Work instruction — Transcribe each record exactly as it appears.

Top of Information provided

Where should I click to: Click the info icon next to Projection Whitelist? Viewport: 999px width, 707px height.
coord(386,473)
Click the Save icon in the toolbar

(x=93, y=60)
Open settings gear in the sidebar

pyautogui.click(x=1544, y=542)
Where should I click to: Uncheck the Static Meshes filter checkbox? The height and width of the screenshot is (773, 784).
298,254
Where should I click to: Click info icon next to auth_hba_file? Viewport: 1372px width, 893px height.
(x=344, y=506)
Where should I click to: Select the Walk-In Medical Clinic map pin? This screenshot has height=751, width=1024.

Bottom of Information provided

Response to the task —
Where should I click to: Click the info icon next to Projection Whitelist? Viewport: 999px width, 707px height.
coord(386,473)
Click the Save icon in the toolbar

(x=93, y=60)
Open settings gear in the sidebar

pyautogui.click(x=1544, y=542)
Where should I click to: Uncheck the Static Meshes filter checkbox? The height and width of the screenshot is (773, 784).
298,254
Where should I click to: Click info icon next to auth_hba_file? Viewport: 1372px width, 893px height.
(x=344, y=506)
Where should I click to: Select the Walk-In Medical Clinic map pin? This screenshot has height=751, width=1024.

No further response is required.